Installed across from Time Pieces, P for Power (2026, ongoing) plays out on a single large screen. Made especially for the exhibition at BOZAR,❶ the work consists of 30 real-time edited chapters built around a simple premise: a child’s voice, an AI chatbot, interrogating Ho about the nature of power. On screen, a theatrical video essay unfolds: found footage, animation, and AI-generated images in endlessly looping sequences. Van Gogh’s Pont de Langlois (1888) comes to life, gymnastic children suddenly sprout extra legs, an AI model replaces Leonardo DiCaprio in The Wolf of Wall Street with a South Asian child. The questions range across power in art, in religion, in nature, in politics, each chapter circling the same elusive concept. Inspired by Spinoza, Ho identifies a fundamental divide: for a Western observer, power is abstract, a delegation of authority; in many Eastern traditions, it is almost tangible, a concentrated energy entrusted to a strong leader. Yet each time the child demands a conclusion, Ho can only concede: “That’s unclear. And now go to bed.” No conclusion, only a reset.
Ho’s practice is philosophical at its core. His works invite not conclusion but shared inquiry. And sometimes the work buckles under the weight of its own ambitions, its dense web of references demanding more than most visitors are equipped to give. But maybe that is also precisely the point. The Critical Dictionary of Southeast Asia is, at its heart, a provocation: the suggestion that an alternative historical canon might be assembled, one that does not begin in the West and does not end there either. In a world where geopolitical categories are once again being redrawn by those with the power to end the conversation, an artist who refuses to accept those categories and who insists on building his own lexicon is more than welcome.
- ❶
Ho Tzu Nyen. P for Power, BOZAR, Brussels, February 6–June 14, 2026.

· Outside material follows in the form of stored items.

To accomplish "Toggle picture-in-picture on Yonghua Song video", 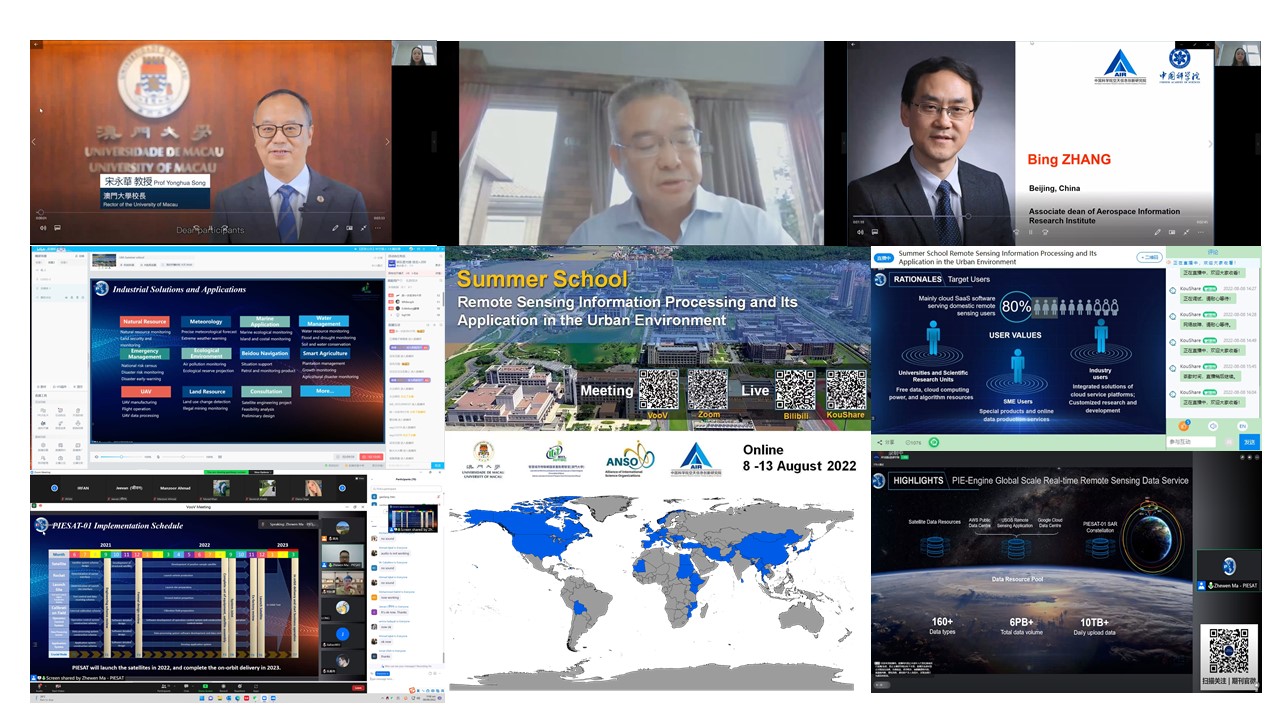I will (349, 228).
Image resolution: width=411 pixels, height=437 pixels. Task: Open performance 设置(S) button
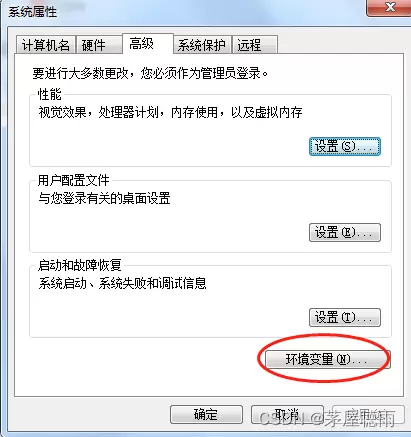345,146
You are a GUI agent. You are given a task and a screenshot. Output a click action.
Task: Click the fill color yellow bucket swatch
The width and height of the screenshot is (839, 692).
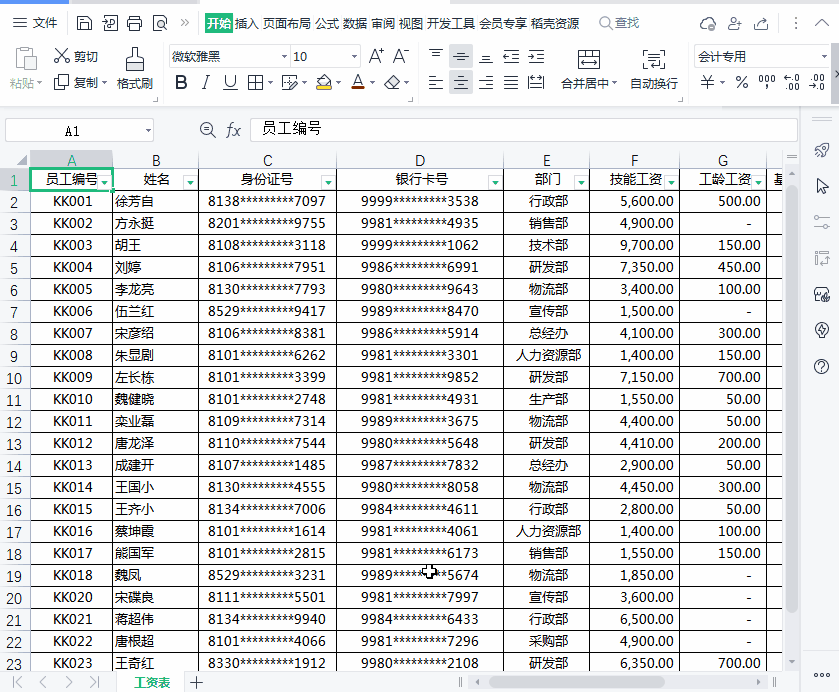[323, 83]
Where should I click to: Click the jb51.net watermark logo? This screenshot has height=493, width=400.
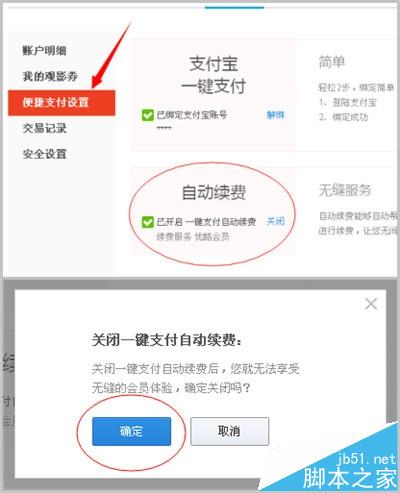click(x=366, y=459)
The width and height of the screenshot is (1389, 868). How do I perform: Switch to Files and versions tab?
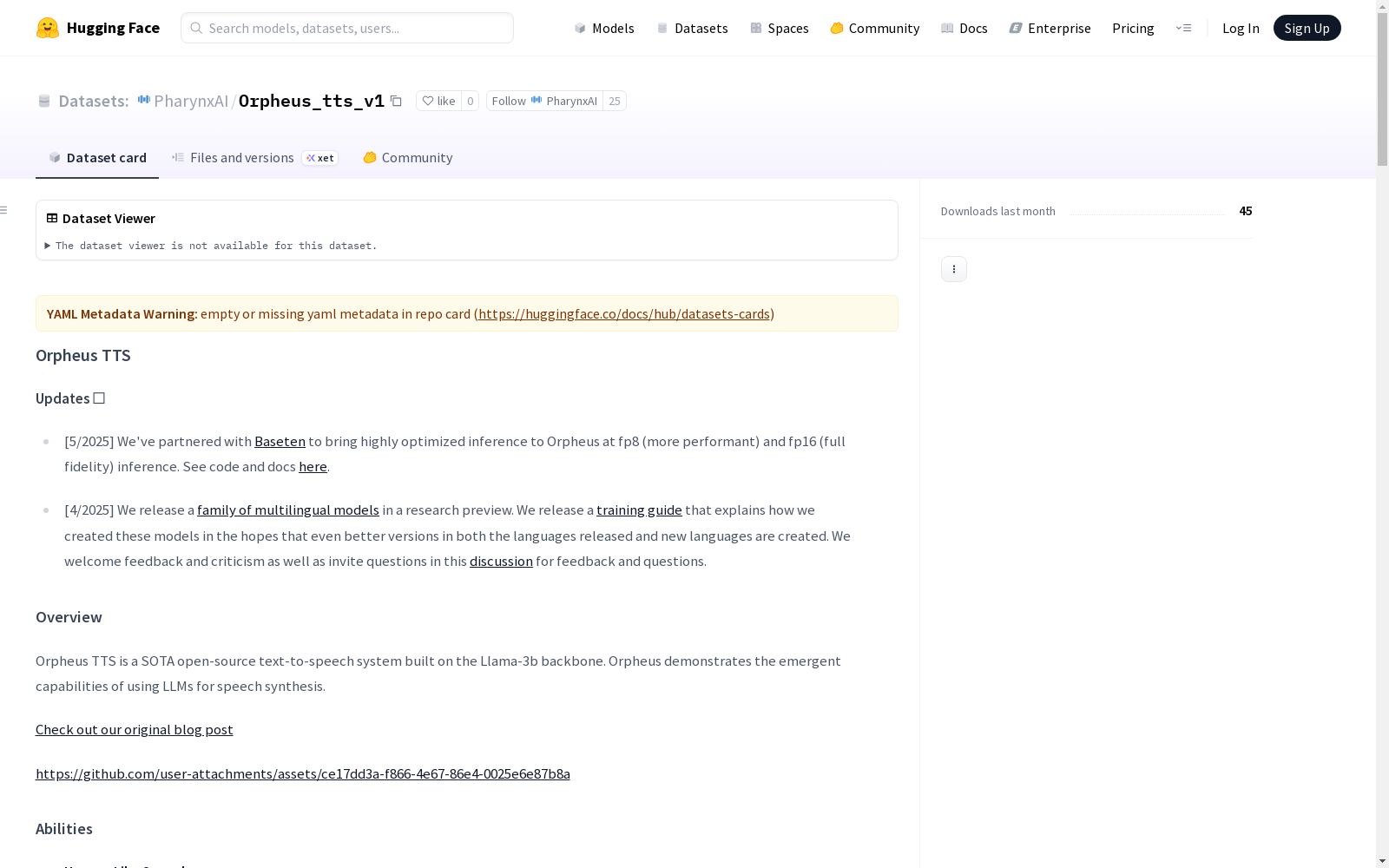[241, 158]
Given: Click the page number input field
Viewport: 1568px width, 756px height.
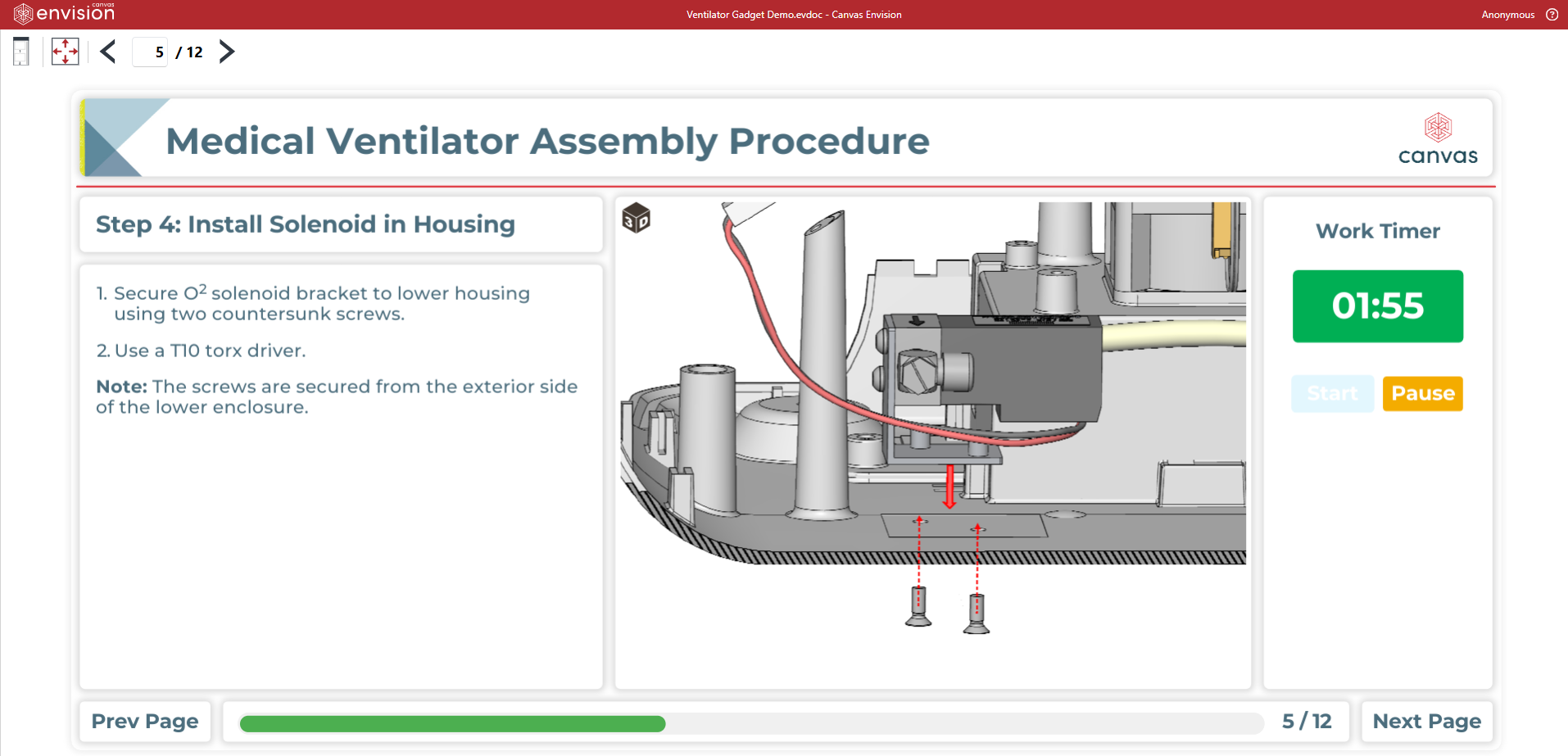Looking at the screenshot, I should 151,52.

Ho Tzu Nyen: P for Power, BOZAR, Brussels | Photo: We Document Art

Ho Tzu Nyen: P for Power, BOZAR, Brussels | Photo: We Document Art
Ho Tzu Nyen, born 1976 in Singapore, is a visual artist and curator. He is the Artistic Director of the 16th Gwangju Biennale, which runs from September to November 2026. His current exhibition at BOZAR is on view through June 14, 2026.